Determining an appropriate value for your printing company has never been more challenging than it is in today’s economy. While there are numerous reasons to have a company valuation done, they are essential in two situations: when considering the sale or purchase of a printing company, and for estate and gift tax purposes.
Merger and Acquisition (M&A) Transactions
We are seeing two types of valuation structures today for printing M&A transactions:
1) The Traditional or EBIDTA transaction. In this method the value is based on a multiple of his earnings, specifically EBITDA (Earnings Before Interest, Depreciation Taxes and Amortization)
2) The Asset-Based - Tuck In transaction. The seller is paid for the value of the selected assets purchased plus the portion the seller would receive if selling on a tuck-in basis.
In selling your business, it makes sense to use whichever valuation method yields the highest number. If you have a high EBITDA, then you are going to sell based on EBITDA multiple. If you have low EBITDA and higher asset value, then asset-based plus tuck-in value might make more sense.
The Traditional Transaction
The multiple of EBITDA method is universally used to value both printing companies and companies in other industries. This calculation not only provides a good estimate of cash flow, but also removes any distortions that could be prevalent between two companies. It does this by adding back the following: interest expense, which could vary company by company due to different capital structures; taxes, which can vary by the owners choice of the entities tax structure; and depreciation and amortization, which could be due to different depreciation policies.
Once distortions are accounted for, look for items of income or expense that have occurred in your earnings period, often referred to as normalizing adjustments. For example, when we represent the seller in an M&A transaction, we make normalizing EBITDA adjustments for excessive payroll or a family member on the payroll who isn’t actually working, etc. We also make the EBITDA adjustments to normalize the earnings when perks like cars, boats, and vacations are involved.
The primary earnings period used for the EBITDA calculation is generally based on the financials of the company for the last 12 months. Current information is critical in today’s changing market, and buyers no longer want to rely on “average” figures over a long time period. While a three-year or even longer multiple of EBITDA might be appropriate for an estate or gift tax valuation, the M&A buyer is certainly not going to want to pay off a three-year average, particularly if the financials show a declining trend.

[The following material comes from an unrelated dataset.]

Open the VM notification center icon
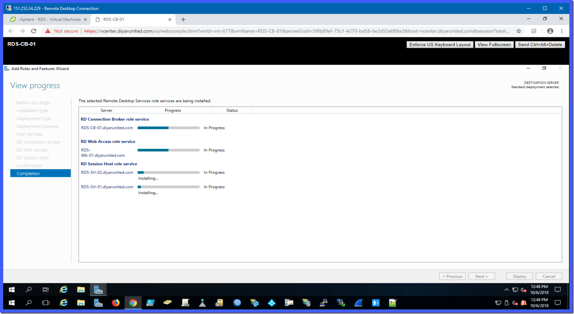 point(558,290)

So what exactly does the “MULTIPLE” in a multiple of EBITDA represent? The multiples represent your expected return on investment (ROI)—what we call a capitalization rate (cap rate). It is an inverse of your calculated return. For example:
EBITDA of $1M x EBITDA multiple of 4 = $4M Enterprise Value
If you have a multiple of four, your expected ROI is 25 percent. If you use a multiple of five, your ROI is 20 percent. If your multiple is three, your ROI is 33 percent. If the potential buyer has greater concerns regarding the investment, that perceived higher risk will translate to a lower multiple or higher capitalization rate in their offer to purchase your business. Investors have many places they can put their money. Buying a printing company for a high multiple, say six times EBITDA, may not make any sense because it could take six years to recoup their investment; over that period, a lot could go wrong.
The general multiple range for printing companies is three to five times EBITDA, although we have seen a slight uptick as the economy improves and credit markets loosen up. There are numerous factors impacting where your company falls in this range. Generally speaking, the higher the profits, the higher the multiple the buyer is willing to pay. There are also justifying circumstances that might warrant a much higher multiple. This usually happens if the selling company has a niche that is of interest to the buyer.